Sundarakanda is a 2008 Indian Telugu-language drama film directed by Bapu, starring Allari Naresh and Charmme Kaur. The story is provided by Mullapudi Ramana and music by Vidyasagar. This film is the remake of Hollywood film What a Girl wants (2003).

Plot
Pinky (Charmi) is the daughter of Sita (Prema), who keeps away from her husband. On Pinky's insistence, Sita reveals the past. She met Raja Ravivarma (Sunil Sharma), the son of Zamindar Surendra Varma (Ranganath) on a study tour of a tribal village.
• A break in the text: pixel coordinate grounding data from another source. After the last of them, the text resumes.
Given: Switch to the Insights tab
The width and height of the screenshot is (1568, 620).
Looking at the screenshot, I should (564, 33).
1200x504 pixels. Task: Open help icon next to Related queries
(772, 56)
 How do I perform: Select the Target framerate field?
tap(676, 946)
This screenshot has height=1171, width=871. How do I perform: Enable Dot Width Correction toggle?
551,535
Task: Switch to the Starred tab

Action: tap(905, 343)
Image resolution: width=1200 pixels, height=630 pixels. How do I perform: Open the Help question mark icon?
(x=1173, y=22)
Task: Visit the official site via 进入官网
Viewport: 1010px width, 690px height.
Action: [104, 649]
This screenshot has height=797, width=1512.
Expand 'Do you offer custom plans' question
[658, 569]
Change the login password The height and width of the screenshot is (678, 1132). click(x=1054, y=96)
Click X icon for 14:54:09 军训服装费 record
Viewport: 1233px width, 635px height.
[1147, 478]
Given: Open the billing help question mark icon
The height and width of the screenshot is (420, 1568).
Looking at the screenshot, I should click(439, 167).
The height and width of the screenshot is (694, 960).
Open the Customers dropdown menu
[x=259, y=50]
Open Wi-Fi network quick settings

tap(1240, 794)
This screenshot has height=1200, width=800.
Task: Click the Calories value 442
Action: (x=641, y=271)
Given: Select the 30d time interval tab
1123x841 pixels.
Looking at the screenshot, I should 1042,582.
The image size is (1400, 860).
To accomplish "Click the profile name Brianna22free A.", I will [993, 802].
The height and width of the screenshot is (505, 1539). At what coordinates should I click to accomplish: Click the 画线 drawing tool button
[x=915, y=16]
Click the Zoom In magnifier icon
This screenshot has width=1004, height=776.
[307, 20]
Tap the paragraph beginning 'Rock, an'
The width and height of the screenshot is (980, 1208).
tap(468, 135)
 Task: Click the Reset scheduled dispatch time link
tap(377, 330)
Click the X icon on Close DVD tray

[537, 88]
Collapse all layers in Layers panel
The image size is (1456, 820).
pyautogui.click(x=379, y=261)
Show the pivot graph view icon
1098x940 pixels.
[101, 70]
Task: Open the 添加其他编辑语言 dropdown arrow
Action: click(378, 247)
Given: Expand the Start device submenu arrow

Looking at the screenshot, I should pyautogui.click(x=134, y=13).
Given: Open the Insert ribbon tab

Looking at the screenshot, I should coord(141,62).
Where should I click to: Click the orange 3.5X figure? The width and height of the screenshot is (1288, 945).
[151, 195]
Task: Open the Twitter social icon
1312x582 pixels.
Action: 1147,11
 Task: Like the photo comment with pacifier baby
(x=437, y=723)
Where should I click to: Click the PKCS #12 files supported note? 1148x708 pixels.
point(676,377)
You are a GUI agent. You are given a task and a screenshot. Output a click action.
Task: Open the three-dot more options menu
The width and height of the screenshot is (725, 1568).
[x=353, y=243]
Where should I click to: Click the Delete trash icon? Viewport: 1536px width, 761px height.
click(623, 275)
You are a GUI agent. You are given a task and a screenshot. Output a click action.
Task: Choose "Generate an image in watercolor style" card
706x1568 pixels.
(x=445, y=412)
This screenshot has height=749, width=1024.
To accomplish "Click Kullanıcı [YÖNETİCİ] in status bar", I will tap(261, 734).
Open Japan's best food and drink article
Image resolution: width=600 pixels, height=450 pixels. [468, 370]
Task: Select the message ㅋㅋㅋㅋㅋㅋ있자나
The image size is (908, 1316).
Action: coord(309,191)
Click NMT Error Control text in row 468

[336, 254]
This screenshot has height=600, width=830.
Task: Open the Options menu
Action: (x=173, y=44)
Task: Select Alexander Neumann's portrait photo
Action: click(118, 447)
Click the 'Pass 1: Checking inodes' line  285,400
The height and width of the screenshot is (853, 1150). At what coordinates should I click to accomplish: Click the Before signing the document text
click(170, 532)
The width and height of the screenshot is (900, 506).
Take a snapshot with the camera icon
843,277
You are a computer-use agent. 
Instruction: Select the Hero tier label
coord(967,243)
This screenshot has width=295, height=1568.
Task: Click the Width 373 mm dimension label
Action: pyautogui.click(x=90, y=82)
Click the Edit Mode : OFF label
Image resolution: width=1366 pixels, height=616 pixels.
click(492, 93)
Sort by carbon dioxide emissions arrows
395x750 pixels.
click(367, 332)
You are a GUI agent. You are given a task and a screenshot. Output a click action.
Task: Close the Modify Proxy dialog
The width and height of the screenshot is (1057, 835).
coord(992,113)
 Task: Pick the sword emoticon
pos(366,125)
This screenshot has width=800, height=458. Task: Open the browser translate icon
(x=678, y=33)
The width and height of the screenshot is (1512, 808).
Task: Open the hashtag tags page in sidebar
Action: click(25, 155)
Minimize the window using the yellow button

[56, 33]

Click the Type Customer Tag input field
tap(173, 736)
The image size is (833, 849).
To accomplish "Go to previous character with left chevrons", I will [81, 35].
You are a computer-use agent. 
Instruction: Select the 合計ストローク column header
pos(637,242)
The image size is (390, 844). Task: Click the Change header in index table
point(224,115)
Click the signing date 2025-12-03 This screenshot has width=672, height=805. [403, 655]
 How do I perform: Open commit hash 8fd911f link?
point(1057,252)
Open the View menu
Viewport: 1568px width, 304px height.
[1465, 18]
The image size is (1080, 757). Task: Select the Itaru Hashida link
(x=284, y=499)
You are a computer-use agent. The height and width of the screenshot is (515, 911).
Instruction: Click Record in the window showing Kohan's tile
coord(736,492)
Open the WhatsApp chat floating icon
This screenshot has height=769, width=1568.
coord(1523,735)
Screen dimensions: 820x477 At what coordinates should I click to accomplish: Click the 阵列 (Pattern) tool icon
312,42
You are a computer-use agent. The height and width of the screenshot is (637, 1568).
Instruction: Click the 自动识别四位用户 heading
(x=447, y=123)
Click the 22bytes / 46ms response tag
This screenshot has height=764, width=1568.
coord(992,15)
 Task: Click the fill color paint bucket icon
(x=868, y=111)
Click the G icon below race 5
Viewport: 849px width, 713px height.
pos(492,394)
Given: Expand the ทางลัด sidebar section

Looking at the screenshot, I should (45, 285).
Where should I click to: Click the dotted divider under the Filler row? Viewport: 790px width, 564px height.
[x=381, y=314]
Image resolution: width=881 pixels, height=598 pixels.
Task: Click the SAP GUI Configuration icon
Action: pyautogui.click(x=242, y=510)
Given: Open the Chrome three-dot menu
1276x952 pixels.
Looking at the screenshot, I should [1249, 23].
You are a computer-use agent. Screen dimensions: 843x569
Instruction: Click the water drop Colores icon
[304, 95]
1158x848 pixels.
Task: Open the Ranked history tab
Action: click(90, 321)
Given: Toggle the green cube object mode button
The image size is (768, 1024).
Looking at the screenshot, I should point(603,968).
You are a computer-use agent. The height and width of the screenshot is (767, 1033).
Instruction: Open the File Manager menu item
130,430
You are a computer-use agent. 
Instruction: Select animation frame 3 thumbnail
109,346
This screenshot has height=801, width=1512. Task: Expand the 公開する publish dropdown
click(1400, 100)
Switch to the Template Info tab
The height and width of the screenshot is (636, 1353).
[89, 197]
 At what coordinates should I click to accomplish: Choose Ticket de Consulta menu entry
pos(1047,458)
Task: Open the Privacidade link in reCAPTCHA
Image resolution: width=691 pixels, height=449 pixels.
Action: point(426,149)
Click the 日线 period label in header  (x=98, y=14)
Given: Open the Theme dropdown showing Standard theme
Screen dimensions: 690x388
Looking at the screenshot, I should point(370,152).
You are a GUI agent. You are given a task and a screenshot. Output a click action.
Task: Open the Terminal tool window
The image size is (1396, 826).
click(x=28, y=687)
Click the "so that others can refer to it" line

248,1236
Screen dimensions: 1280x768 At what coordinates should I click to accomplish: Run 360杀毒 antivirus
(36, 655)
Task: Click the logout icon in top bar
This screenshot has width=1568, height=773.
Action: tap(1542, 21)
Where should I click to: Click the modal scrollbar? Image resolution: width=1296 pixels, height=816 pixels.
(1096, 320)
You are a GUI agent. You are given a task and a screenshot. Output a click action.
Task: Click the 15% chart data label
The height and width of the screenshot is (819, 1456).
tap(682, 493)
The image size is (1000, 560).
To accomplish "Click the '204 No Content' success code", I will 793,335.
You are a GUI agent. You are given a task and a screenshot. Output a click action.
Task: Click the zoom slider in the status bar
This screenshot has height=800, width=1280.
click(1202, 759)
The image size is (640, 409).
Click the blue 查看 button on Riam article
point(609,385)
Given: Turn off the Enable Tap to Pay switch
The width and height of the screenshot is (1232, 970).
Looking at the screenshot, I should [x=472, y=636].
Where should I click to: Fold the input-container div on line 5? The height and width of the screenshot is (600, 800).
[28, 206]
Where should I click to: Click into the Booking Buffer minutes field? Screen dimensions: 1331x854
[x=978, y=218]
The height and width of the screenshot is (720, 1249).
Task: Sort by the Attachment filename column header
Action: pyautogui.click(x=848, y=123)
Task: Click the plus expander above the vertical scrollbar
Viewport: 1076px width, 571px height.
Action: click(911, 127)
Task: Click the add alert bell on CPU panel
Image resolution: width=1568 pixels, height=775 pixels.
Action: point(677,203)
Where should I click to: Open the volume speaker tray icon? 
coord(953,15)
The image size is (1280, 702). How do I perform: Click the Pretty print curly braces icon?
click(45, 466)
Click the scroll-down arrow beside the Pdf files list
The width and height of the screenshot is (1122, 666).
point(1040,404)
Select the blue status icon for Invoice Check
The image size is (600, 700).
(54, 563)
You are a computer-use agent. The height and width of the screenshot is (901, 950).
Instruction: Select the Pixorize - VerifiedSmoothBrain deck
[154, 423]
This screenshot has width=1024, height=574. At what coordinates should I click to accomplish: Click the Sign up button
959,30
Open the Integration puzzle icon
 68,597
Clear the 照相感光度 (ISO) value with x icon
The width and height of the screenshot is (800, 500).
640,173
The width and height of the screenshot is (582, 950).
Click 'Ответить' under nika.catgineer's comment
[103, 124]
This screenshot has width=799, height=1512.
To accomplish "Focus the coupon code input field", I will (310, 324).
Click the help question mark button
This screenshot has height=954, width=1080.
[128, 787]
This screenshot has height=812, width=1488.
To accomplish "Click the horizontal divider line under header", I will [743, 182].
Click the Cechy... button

They fell in love and got married then and there.  His son's marriage with Sita, a commoner, gave such a shock to Surendra Varma that he lost the use of his legs. Ravivarma's mother Bharati (Sangeetha) pleaded with Sita to leave the palace to save the family honor. After Sita left, Bhushanam (Vizag Prasad), Surendra Varma's brother-in-law, raises a hue and cry that Sita stole gold ornaments from the palace and escaped. Being so discredited even in the eyes of her love and husband, she stayed away.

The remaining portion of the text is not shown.